The request
Extend the review of the Hazel & Wren open mic at the Weisman Art Museum, beginning immediately after its final sentence.

— Start of Passage provided —

Take a Chance on the Open Mic

Words at WAM
Hosted by Hazel & Wren
Weisman Art Museum
February 22, 2012, 6:00 – 8:30

It is a truth impossible to acknowledge that open mics, even in possession of a good audience, must get off to a rough start. Whether it’s with an awkward poem about the speaker’s fascination with starvation in Africa, or, in more general settings, a man who produces an electric razor and removes his beard1, it’s hard to know how to gauge the night after that first performer. Thankfully, at Minneapolis lit-loving duo Hazel & Wren’s first ever corporeal open mic (ie: not online), that awkwardness was semi-dispelled when the first reader, who, according to the one-line bio lottery, “just purchased a Rainbow Brite lunch box,” didn’t come to the stage when announced. It calls to mind the sacrificial slam poet in the days of old—a reader who won’t be scored and reads purely to prime the audience. We loosened up a little after that, and welcomed Becky Liestman to the stage, whose poetry explored the heart2 as tied to landscape. Even though this hasn’t been a real winter, Liestman’s conjuring of Austin and its heat made even those of us who’ve never been there miss it.

— End of Passage provided —
— Start of Source material —

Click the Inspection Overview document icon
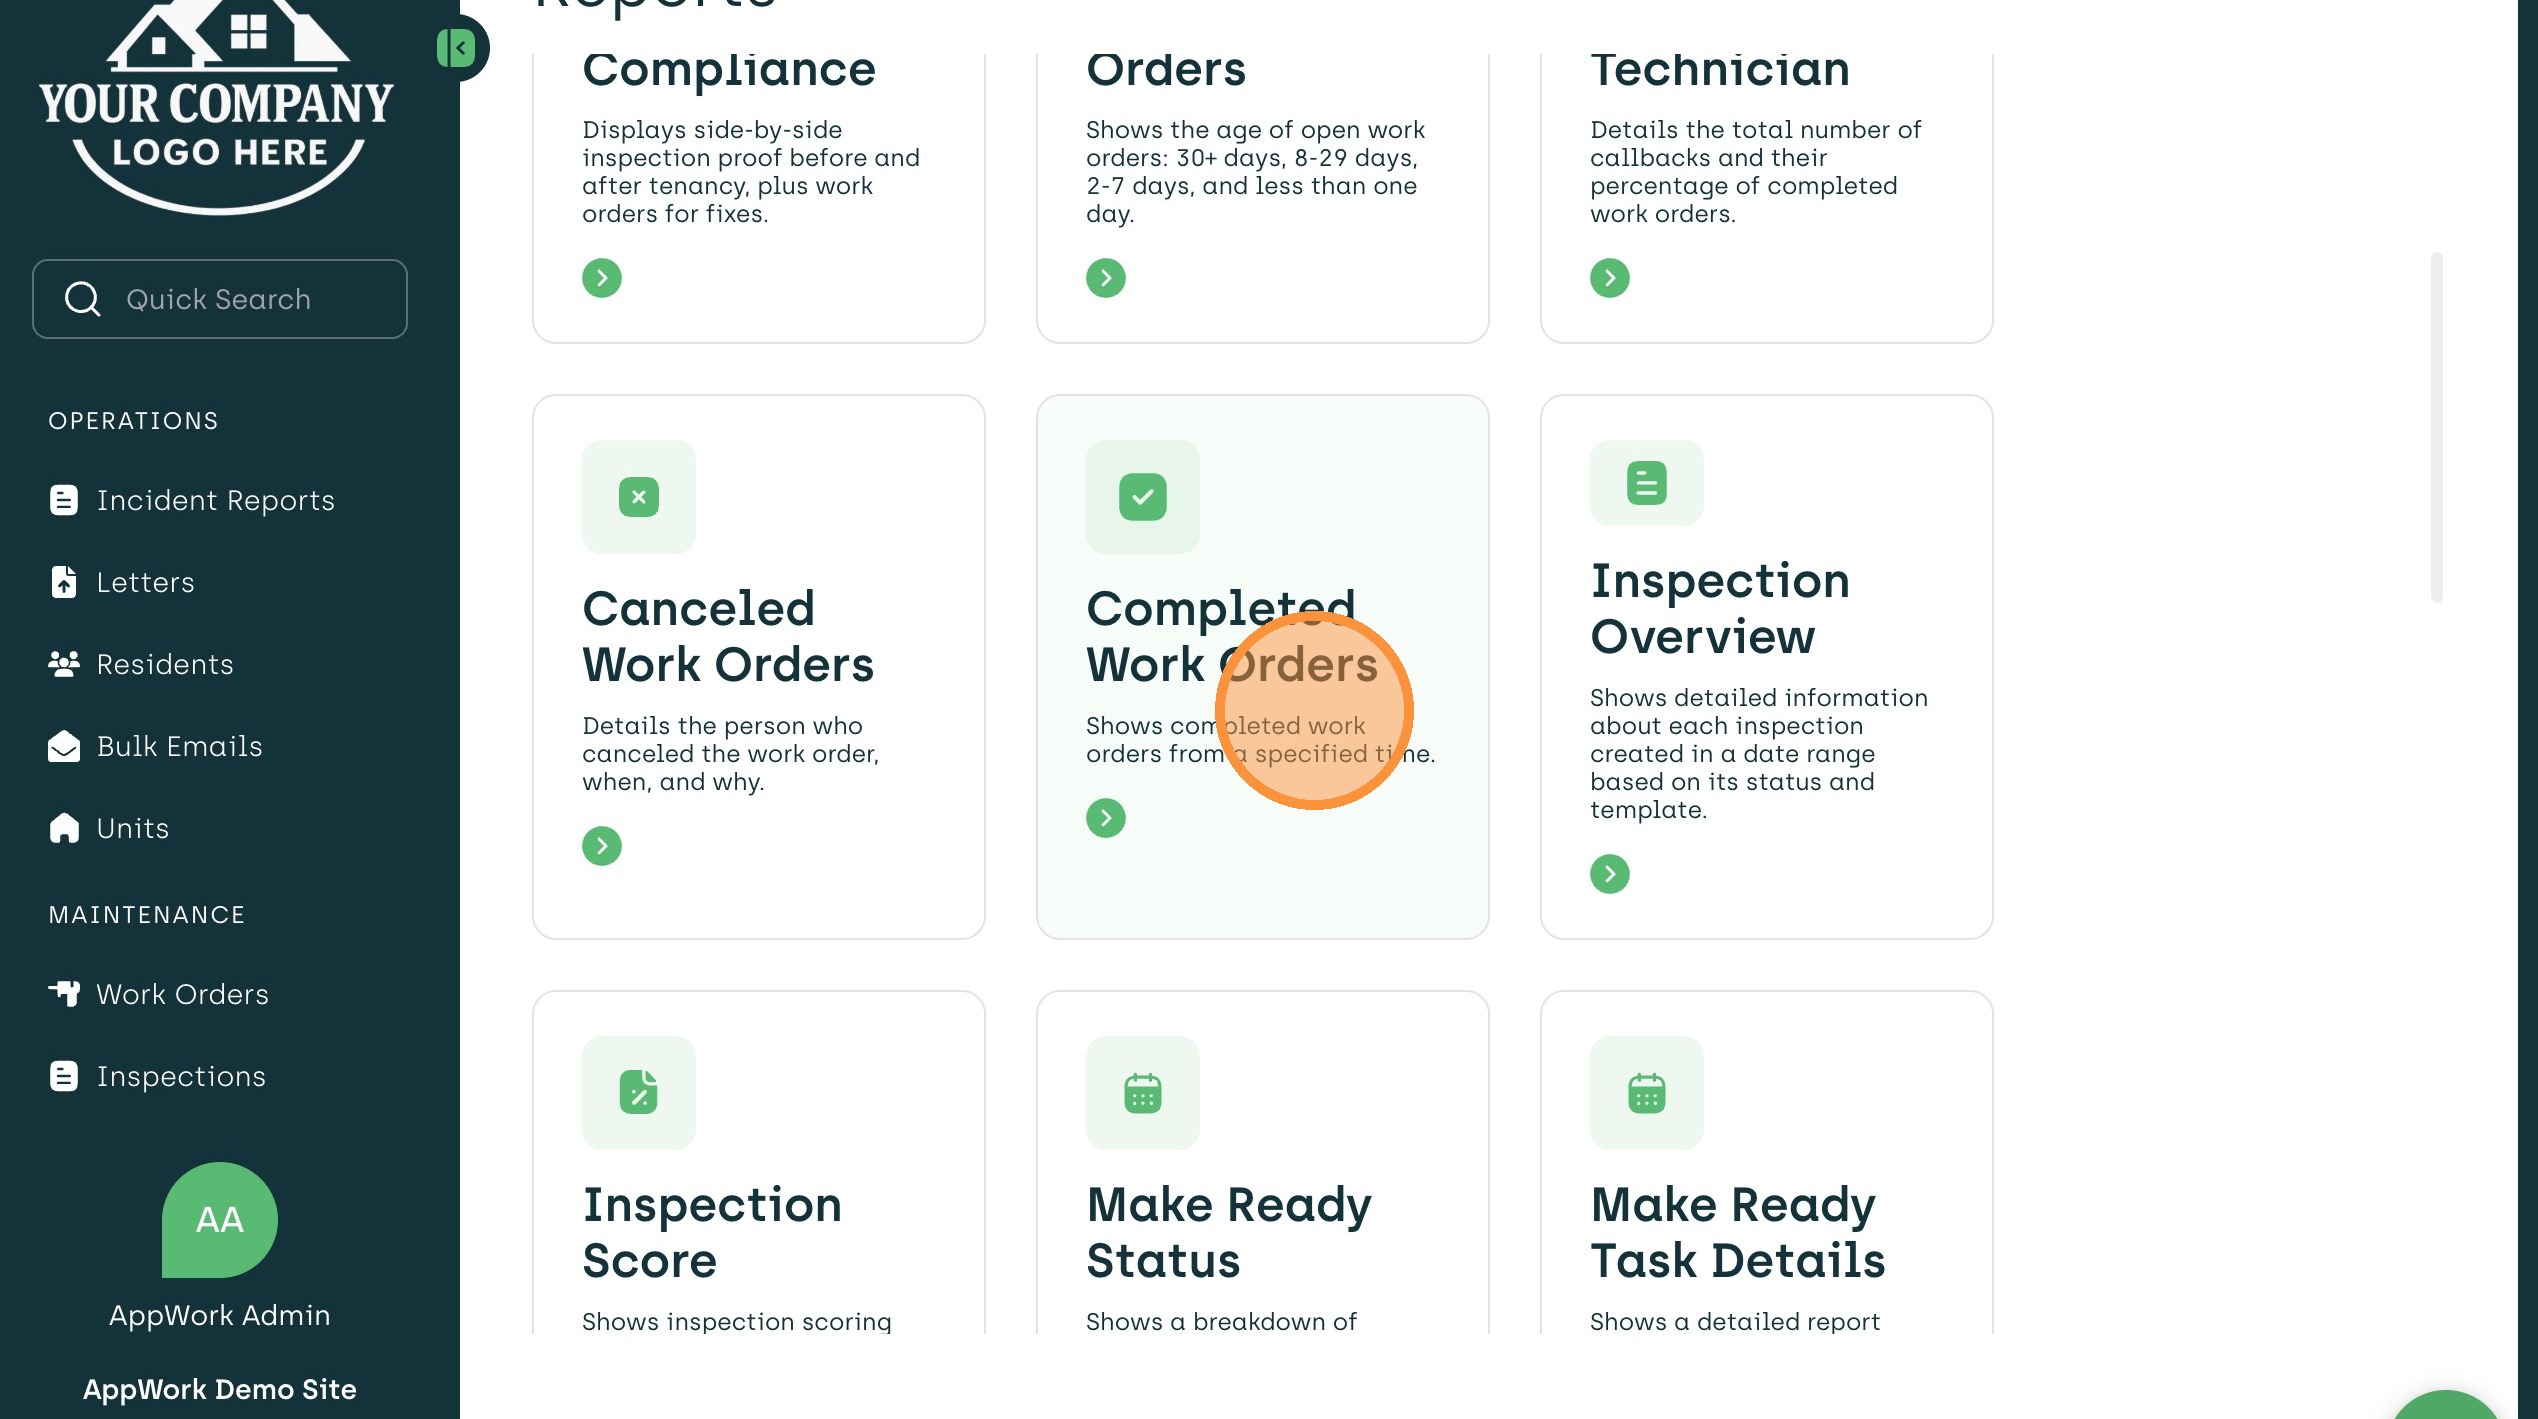This screenshot has width=2538, height=1419. tap(1646, 483)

— End of Source material —

Output
Words at WAM is a collaboration between Hazel & Wren, of hazelandwren.com and @hazelandwren fame, and WAM Collective, the Weisman Art Museum’s student group at the University of Minnesota. The evening begins with a social hour in the gallery (coffee and snacks provided) while the attendees work up the courage to write their names on the sign up sheet. Unlike many open mics, participants are able to choose their place in the lineup. Have a favorite number under fifteen? It’s yours, if you’re early enough. While the night attracted a disproportionate, and disappointing (see below), number of slam-inflected readers, Words at WAM is for all who love the written word read aloud. Aside from the slam pieces, MCB heard flash fiction, novel excerpts, multi-part poems, unsent letters, and pieces of short stories. The influences—you can hear them without fail—ran from Ginsberg to Eliot3, Lydia Davis to Djuna Barnes (Eliot’s neighbor—coincidence? Impossible), and, despite aforementioned slam majority, made the event one of the most diverse MCB has attended in this city.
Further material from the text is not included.